One of the more common problems for vehicles when temperatures fall to the zero mark is failing batteries, according to a Massillon mechanic.

Whether a car is brand new or a clunker, driving in extreme chilly weather can be quite the task.

A more common problem for vehicles when temperatures fall to the zero mark is failing batteries, according to David Wheeler, a mechanic and owner of Advanced Tech Auto Repair in Massillon.

“We’ve seen a lot of borderline batteries that have just failed,” Wheeler said. “It’s always best to test them before it gets this cool.”

Car fluids can thicken or freeze if temperatures drop too low, said Wheeler, who advises folks to keep engine belts, hoses and oil up to par. Thicker fluids, such as oil and power-steering fluid, can make vehicles “whine” or make clicking sounds before they warm up, he added.

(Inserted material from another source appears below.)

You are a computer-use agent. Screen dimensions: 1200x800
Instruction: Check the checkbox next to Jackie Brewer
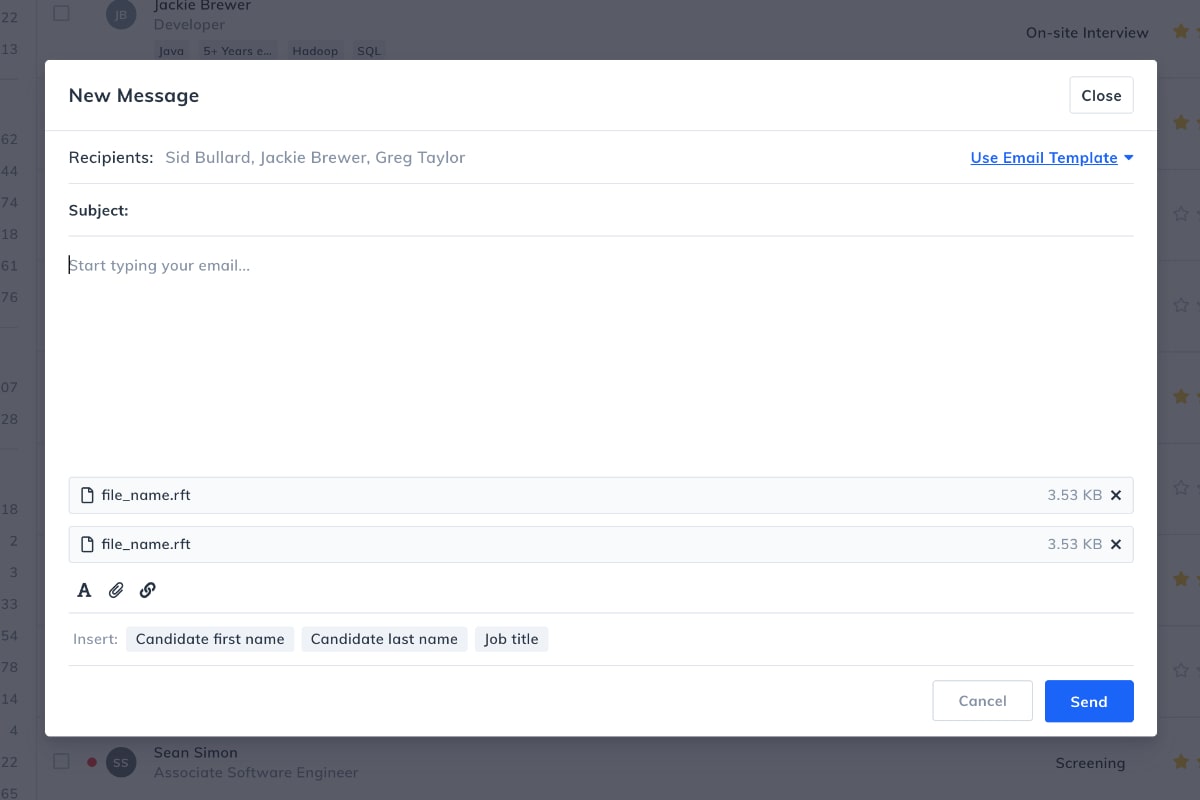pyautogui.click(x=60, y=14)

“Thick oil makes a car crank harder and work more, too,” he said. “(Vehicle) noise can also come from expanding and contracting of drive shafts.”

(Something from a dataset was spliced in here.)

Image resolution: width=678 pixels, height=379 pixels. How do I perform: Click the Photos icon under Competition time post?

Wheeler said battery acid in cars can become dense, making the car more difficult to start. He recommended allowing vehicles to warm up between five and 10 minutes after they’ve sat idle for hours at a time.

“Let the hood and fluids get warm,” Wheeler said. “Don’t just throw the car in gear and take off.”

Sometimes cold weather brings out some silliness in people, according to Wheeler, who said a customer came in this week for assistance in opening a sunroof, which had clogged drains in its operating system.

“You had to scratch your head on that one,” he said. “He had a valid reason for coming in, but it’s something you don’t expect in this weather.”

BATTERY CALLS HIGH FOR AAA

Kimberly Schwind, senior public relations manager for AAA Ohio Auto Club, said Tuesday most of the calls from members were related to faulty car batteries.

“A lot of them are failing in the cold weather,” Schwind said.

Many motorists appear to be locking keys inside vehicles while warming them up, Schwind said.

“This is common in cars with automatic locking mechanisms,” said Schwind, who recommends keeping a set of spare keys inside homes or simply “staying put at home if you can.”